> **Task details**
Please reproduce the lines from the one containing "The image size is (1120, 880)." through the end of the data below exactly as they stand, and omit all pictures.

Saved entries:
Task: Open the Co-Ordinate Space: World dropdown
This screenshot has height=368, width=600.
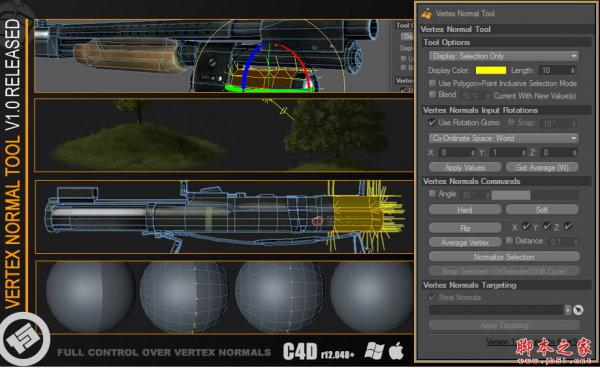Action: pos(504,138)
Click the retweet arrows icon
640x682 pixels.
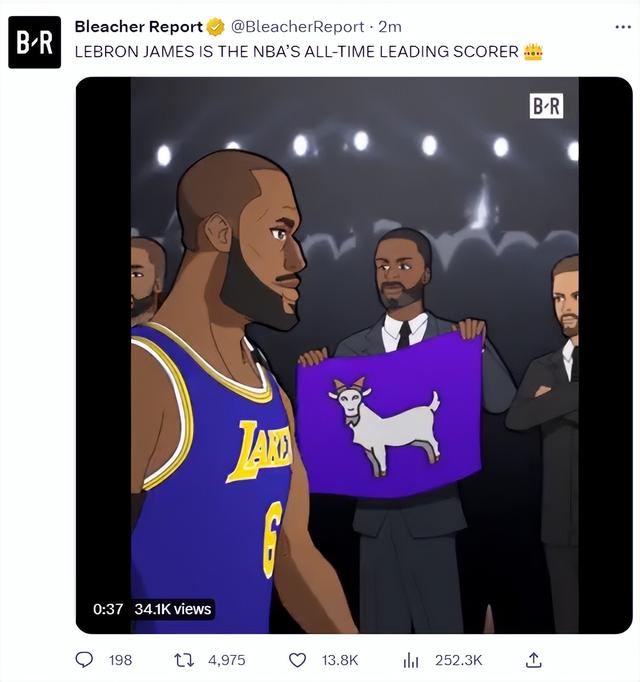tap(183, 659)

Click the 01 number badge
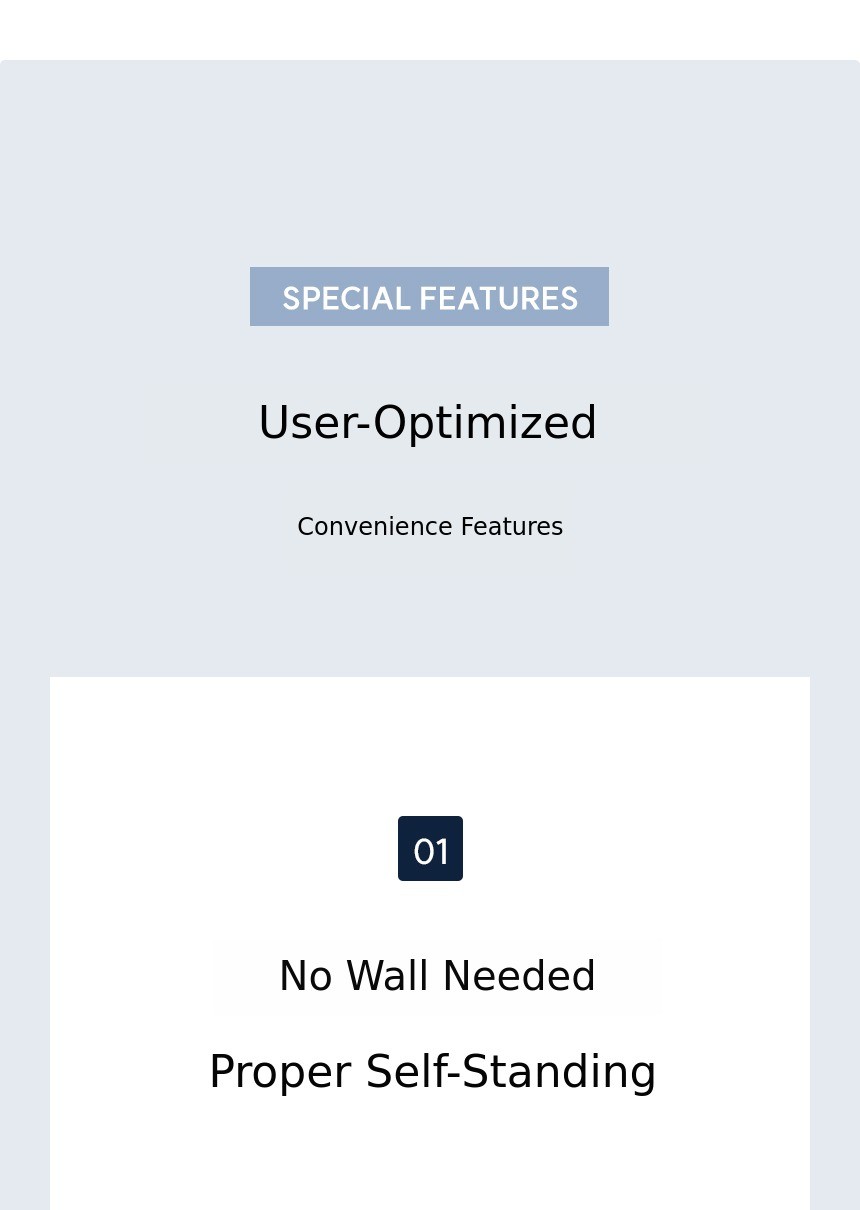[x=430, y=849]
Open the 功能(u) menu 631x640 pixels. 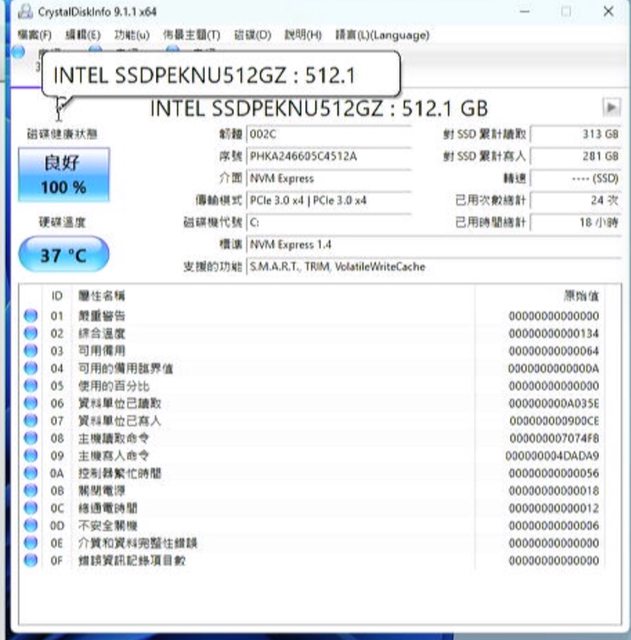(131, 35)
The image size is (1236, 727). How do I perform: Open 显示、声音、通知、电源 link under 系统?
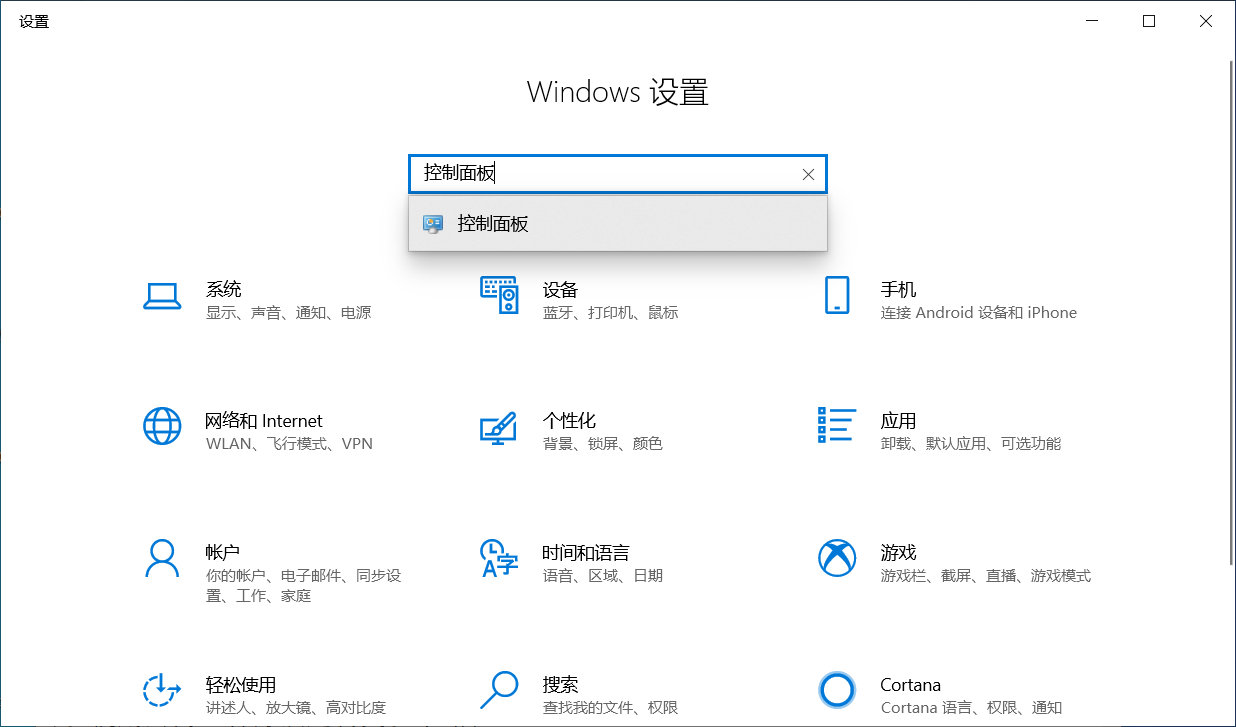click(x=289, y=312)
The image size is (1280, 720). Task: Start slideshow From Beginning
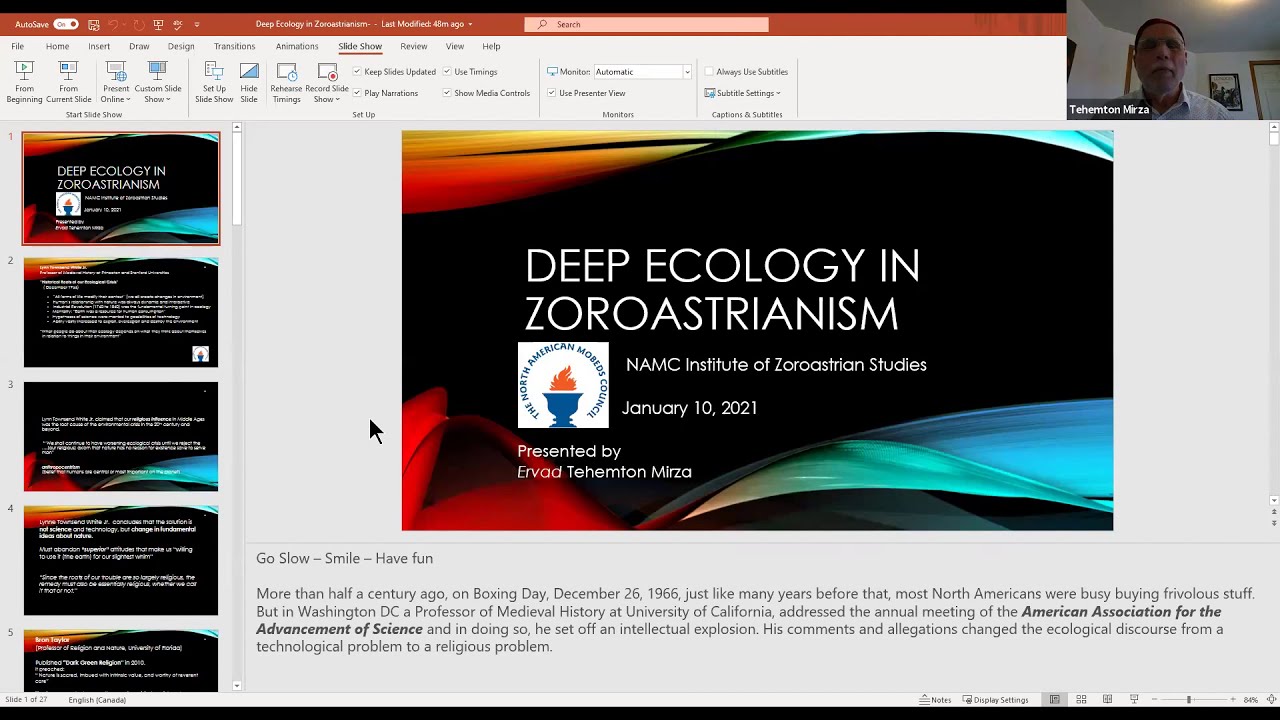click(24, 81)
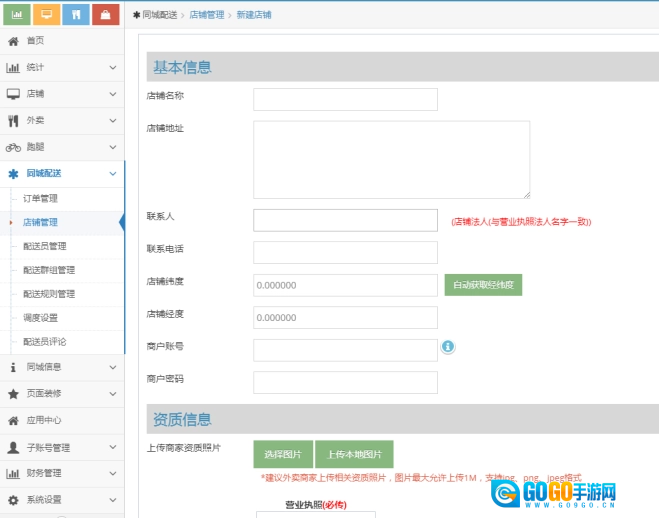Click the home icon next to 首页

13,41
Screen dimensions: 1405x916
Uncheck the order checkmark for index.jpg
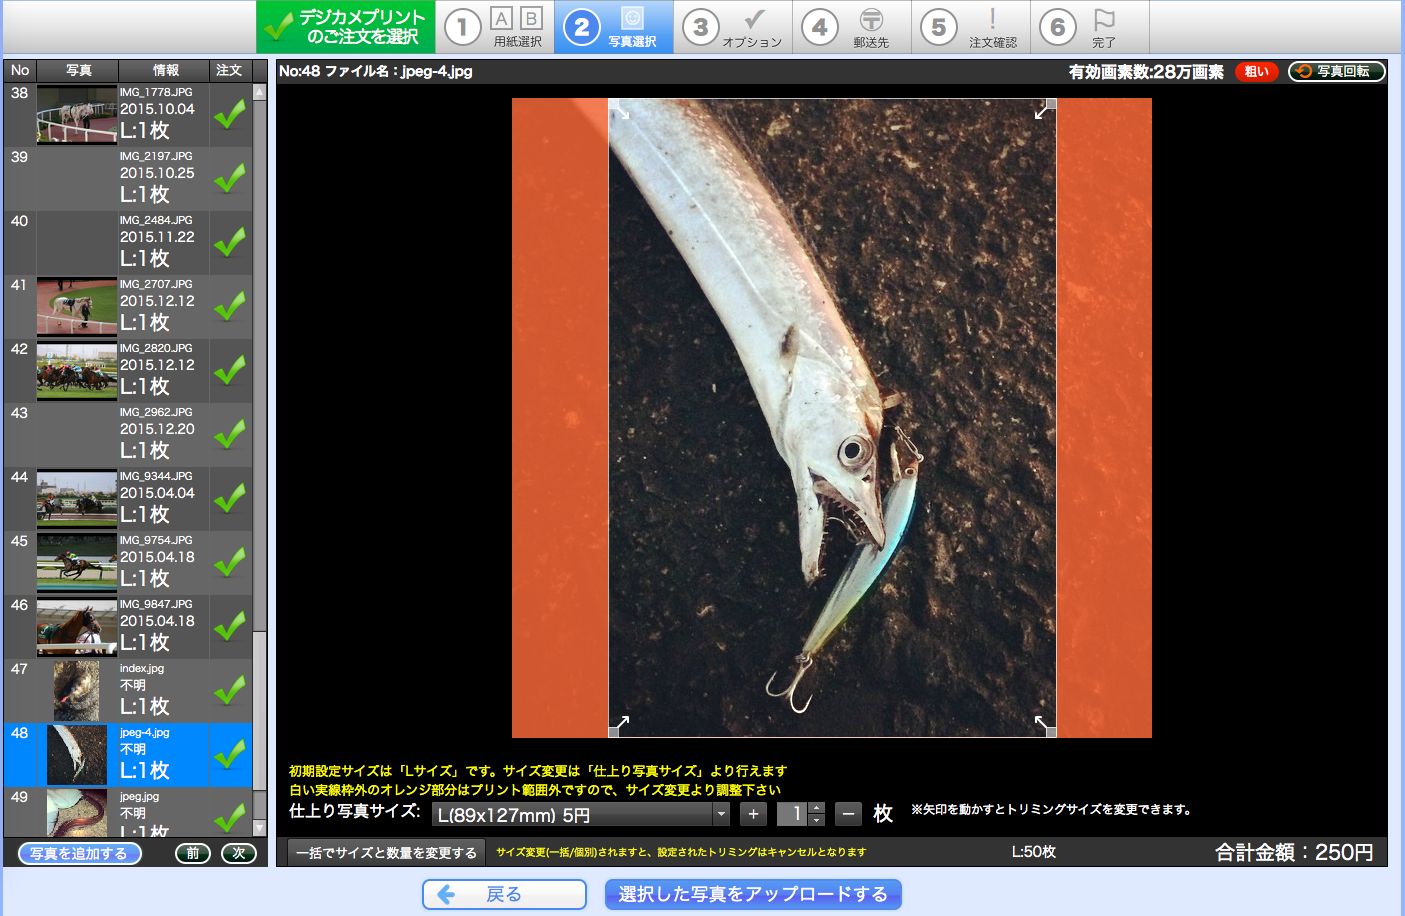click(x=230, y=691)
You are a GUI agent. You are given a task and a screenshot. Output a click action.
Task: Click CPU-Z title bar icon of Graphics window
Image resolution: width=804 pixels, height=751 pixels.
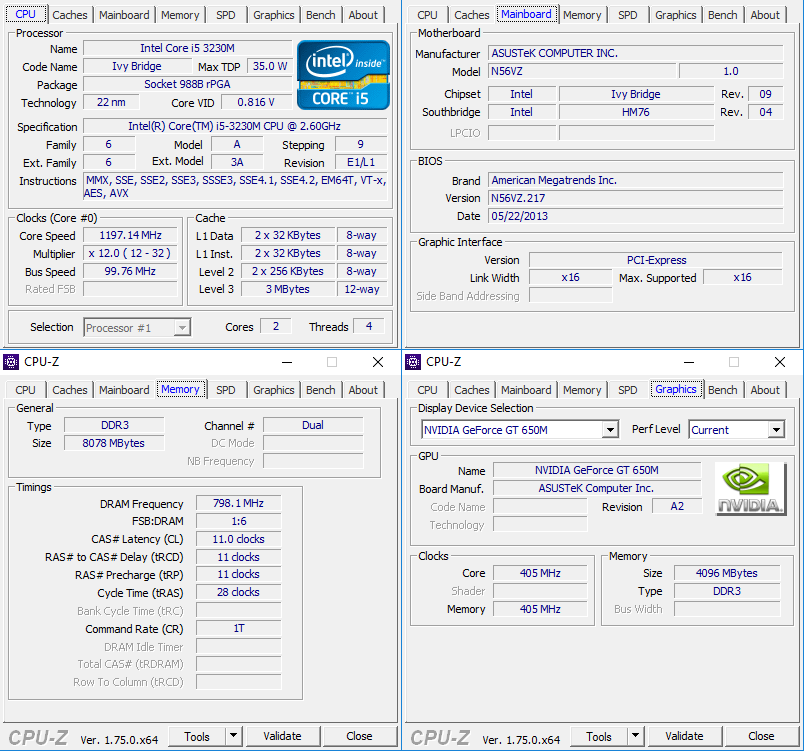coord(413,362)
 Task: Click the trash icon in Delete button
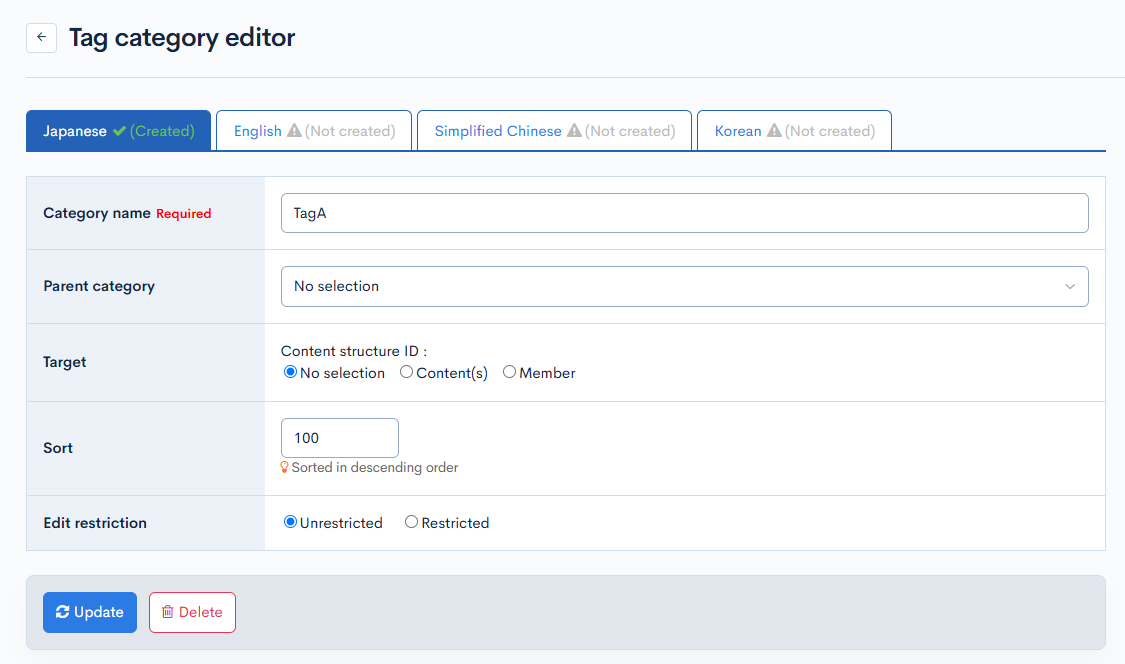pyautogui.click(x=168, y=612)
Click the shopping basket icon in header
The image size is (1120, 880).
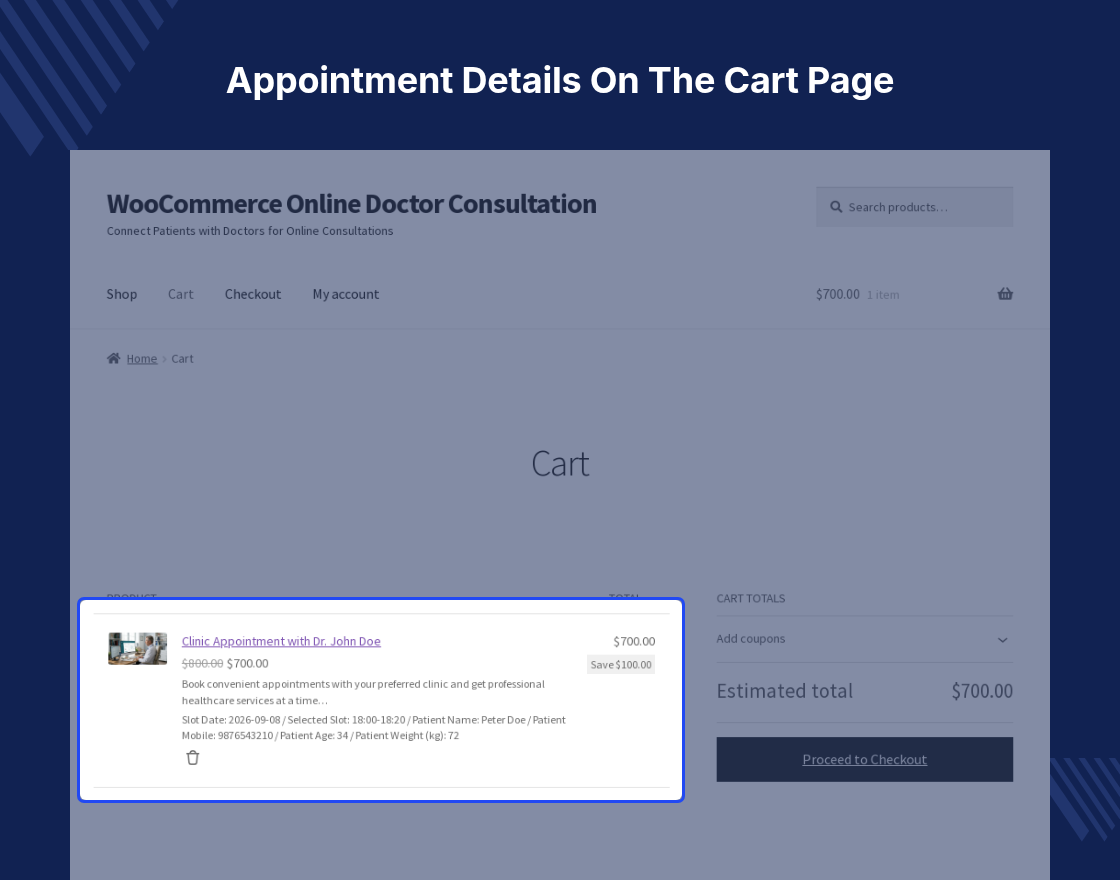(x=1005, y=294)
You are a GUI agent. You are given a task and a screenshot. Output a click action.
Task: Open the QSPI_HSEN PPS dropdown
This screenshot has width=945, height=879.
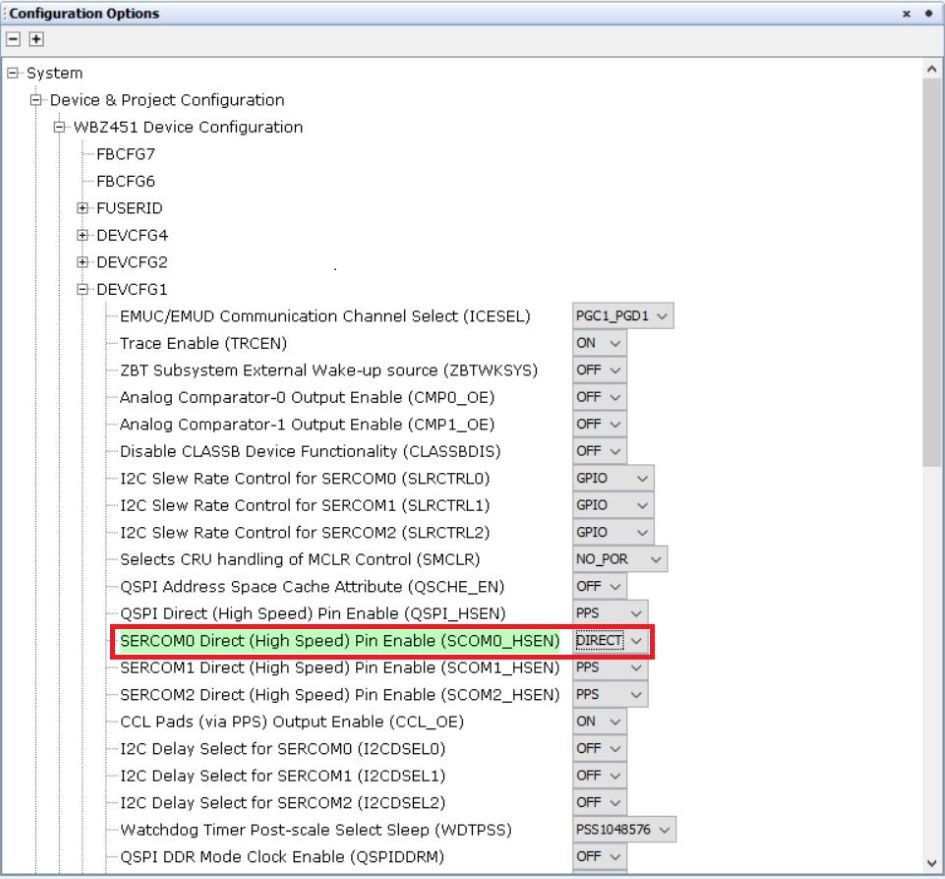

> **Worked solution**
The image size is (1120, 880).
(x=1005, y=294)
You are a GUI agent. You are given a task and a screenshot. Output a click action.
Task: Open the QSPI_HSEN PPS dropdown
This screenshot has width=945, height=879.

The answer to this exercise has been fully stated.